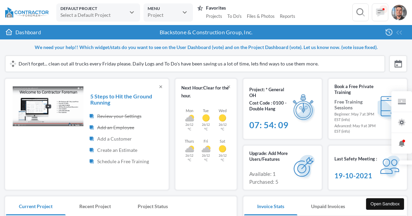
Task: Close the weather forecast widget
Action: pos(229,87)
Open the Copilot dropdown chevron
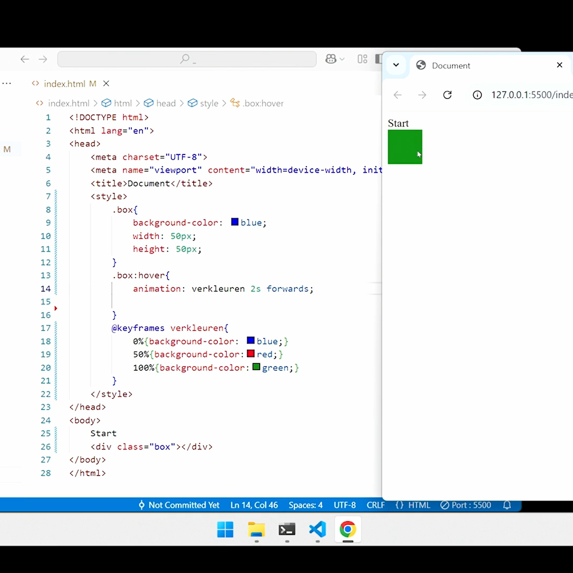Screen dimensions: 573x573 pyautogui.click(x=342, y=59)
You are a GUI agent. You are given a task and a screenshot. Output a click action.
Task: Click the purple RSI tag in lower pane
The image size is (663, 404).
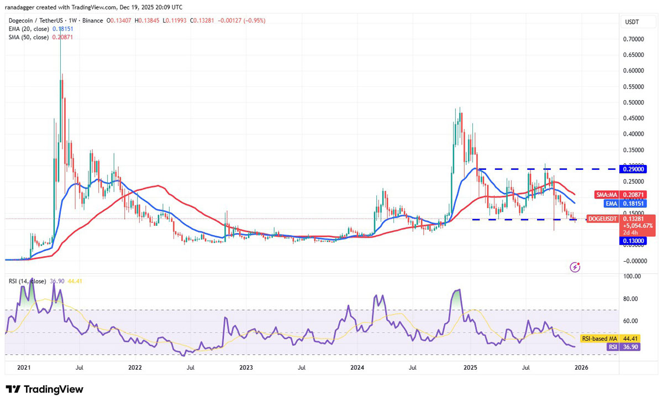612,347
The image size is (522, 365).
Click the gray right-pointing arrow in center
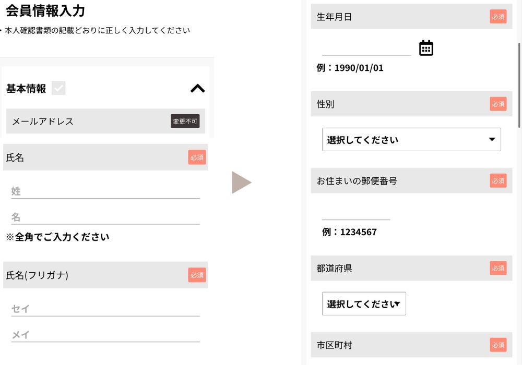[241, 183]
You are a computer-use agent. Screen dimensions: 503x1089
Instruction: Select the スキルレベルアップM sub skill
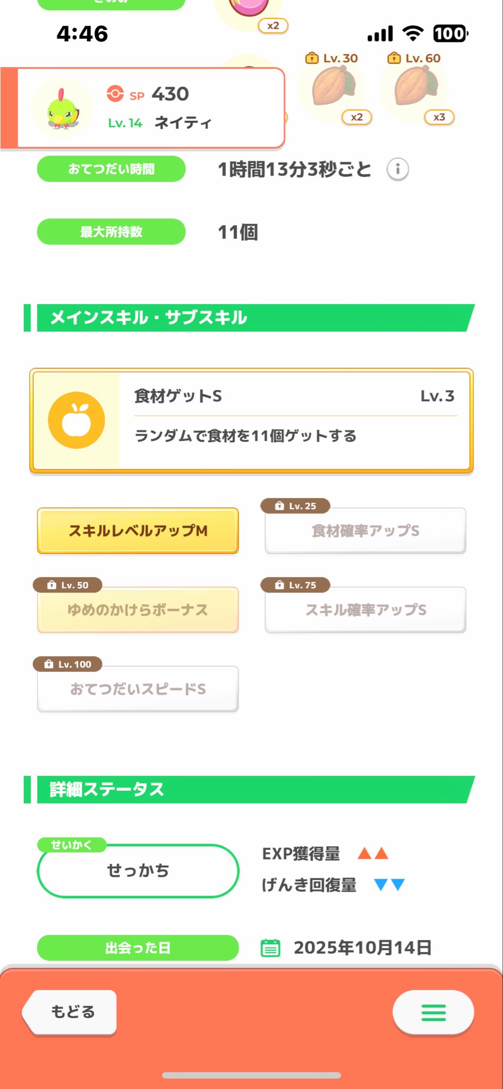click(x=138, y=531)
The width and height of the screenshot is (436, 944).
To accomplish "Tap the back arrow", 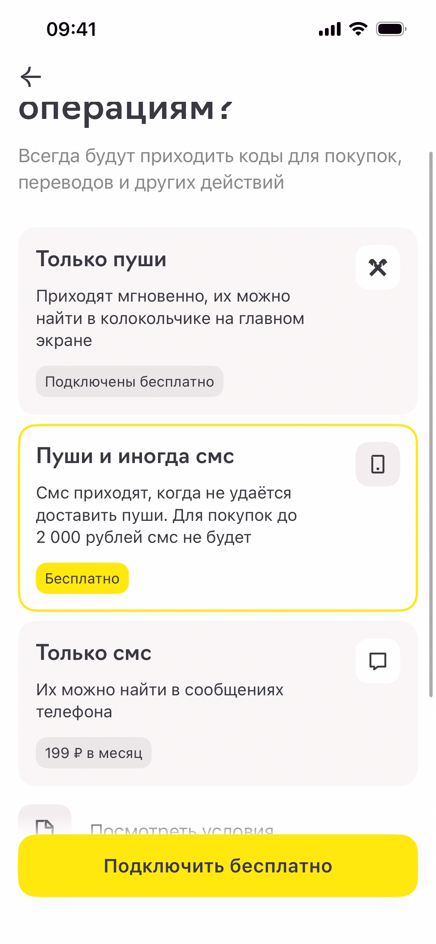I will point(31,77).
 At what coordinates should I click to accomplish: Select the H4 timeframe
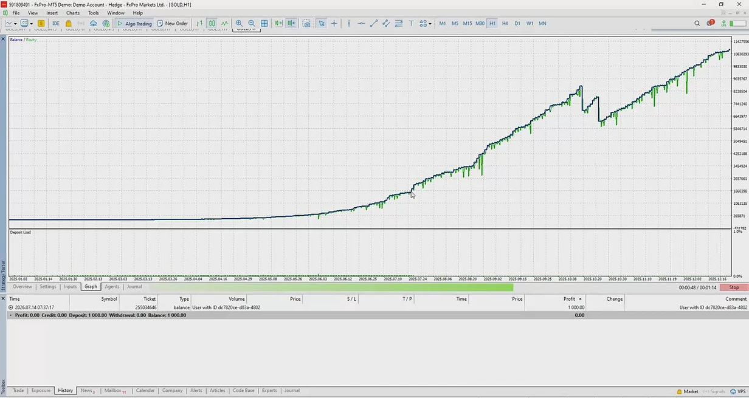505,24
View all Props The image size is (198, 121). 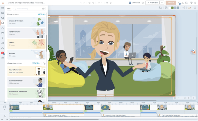click(x=42, y=14)
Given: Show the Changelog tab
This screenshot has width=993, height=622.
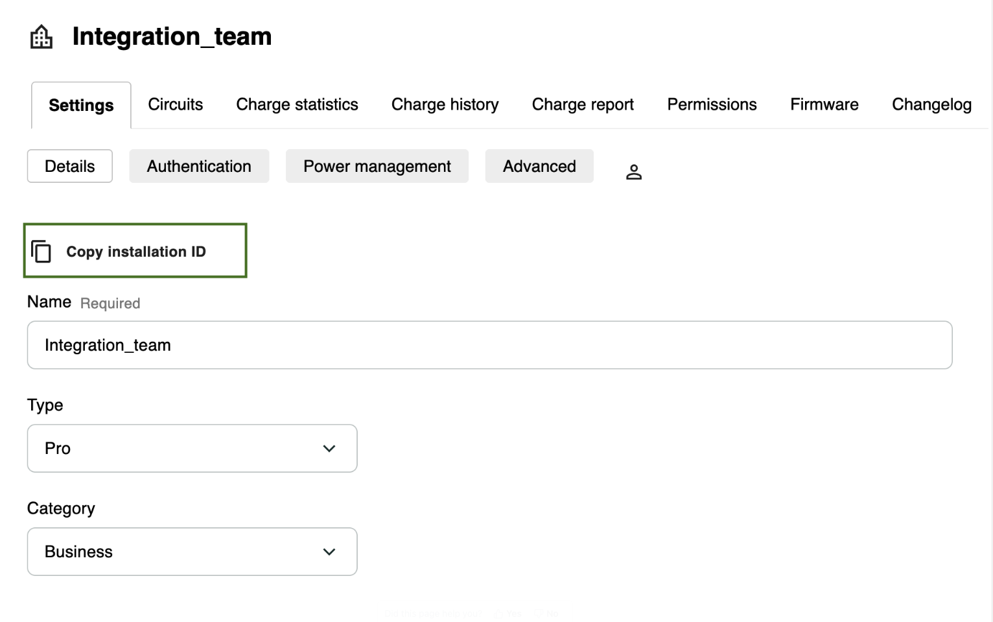Looking at the screenshot, I should pyautogui.click(x=931, y=104).
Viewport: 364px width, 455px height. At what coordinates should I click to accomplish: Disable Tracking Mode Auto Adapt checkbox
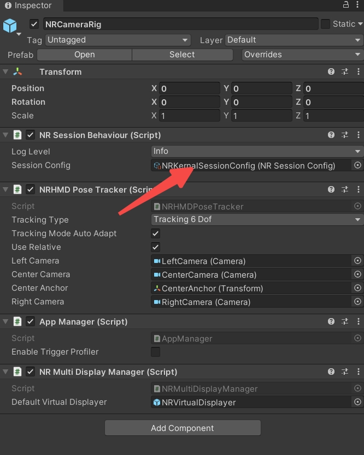(156, 234)
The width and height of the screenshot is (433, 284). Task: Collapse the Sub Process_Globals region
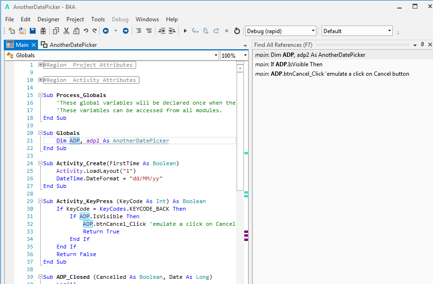pyautogui.click(x=40, y=95)

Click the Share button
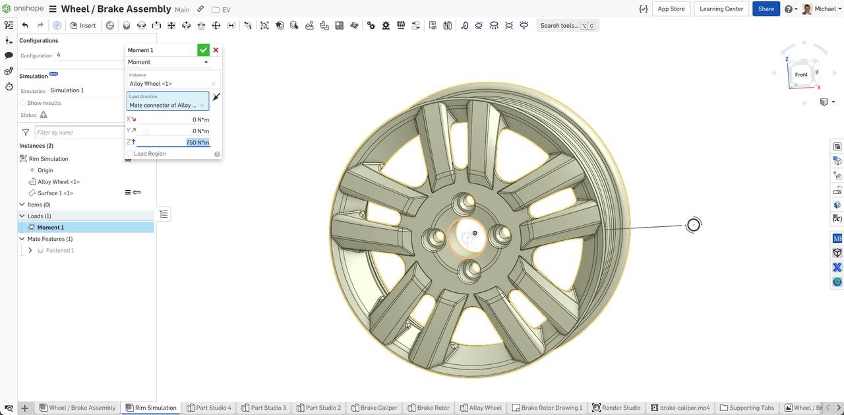pos(766,9)

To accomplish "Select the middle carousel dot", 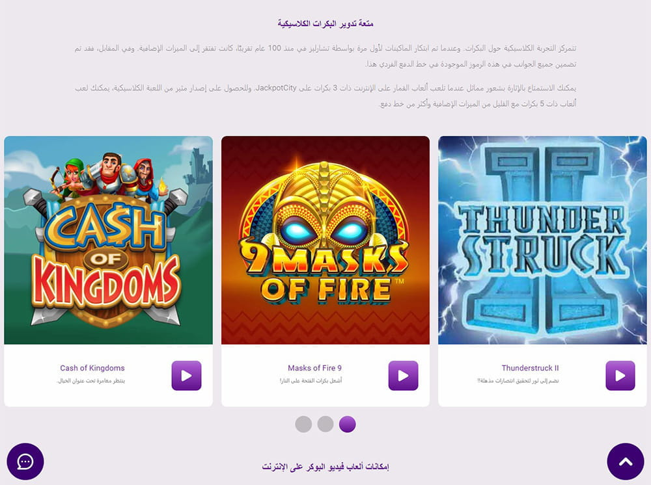I will click(x=326, y=424).
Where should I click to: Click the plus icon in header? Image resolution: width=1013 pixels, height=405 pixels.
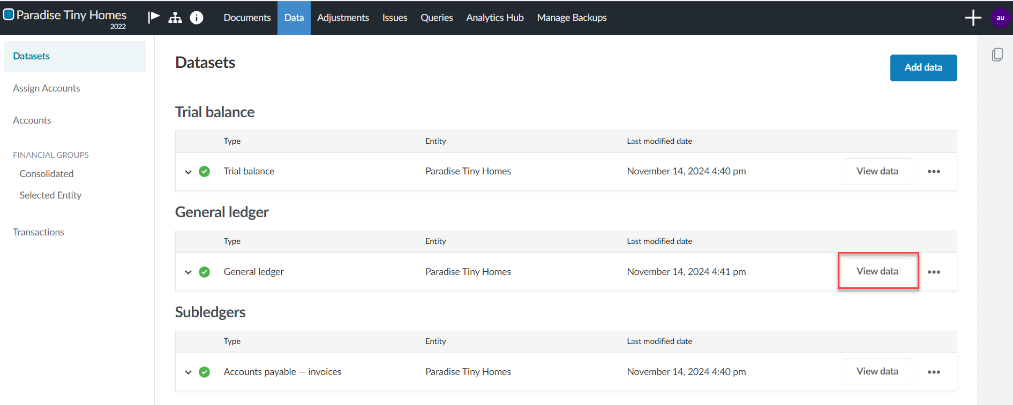coord(973,18)
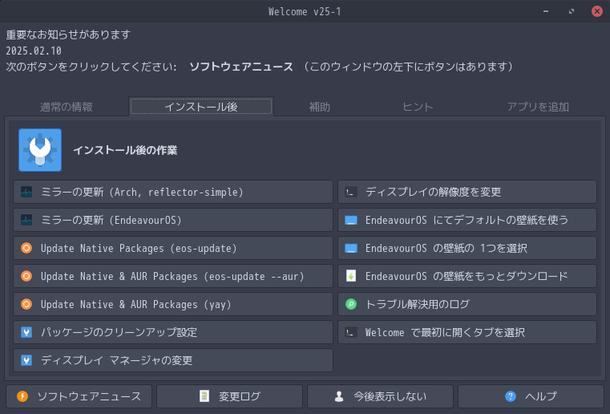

# # # #

## What the exercise asks
Among the lines above, find those containing the word "agent" and copy each.

## Problem solution
You are a GUI agent. You are given a task and a screenshot. Output a click action.
You are a computer-use agent. Screen dimensions: 503x1089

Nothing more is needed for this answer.